Collected data
--- START ---
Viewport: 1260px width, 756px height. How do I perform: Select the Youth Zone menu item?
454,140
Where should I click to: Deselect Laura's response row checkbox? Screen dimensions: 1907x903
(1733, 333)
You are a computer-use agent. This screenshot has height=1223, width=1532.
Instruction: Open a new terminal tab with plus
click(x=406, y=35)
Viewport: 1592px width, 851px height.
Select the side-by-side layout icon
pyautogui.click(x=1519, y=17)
--- END ---
PROBLEM STATEMENT = Please retype the data, matching it exactly.

REPLY TO THE EXERCISE =
Viewport: 1260px width, 756px height. How do I perform: Select the Youth Zone menu item?
454,140
Where should I click to: Deselect Laura's response row checkbox? Screen dimensions: 1907x903
(1733, 333)
You are a computer-use agent. This screenshot has height=1223, width=1532.
Instruction: Open a new terminal tab with plus
click(x=406, y=35)
Viewport: 1592px width, 851px height.
Select the side-by-side layout icon
pyautogui.click(x=1519, y=17)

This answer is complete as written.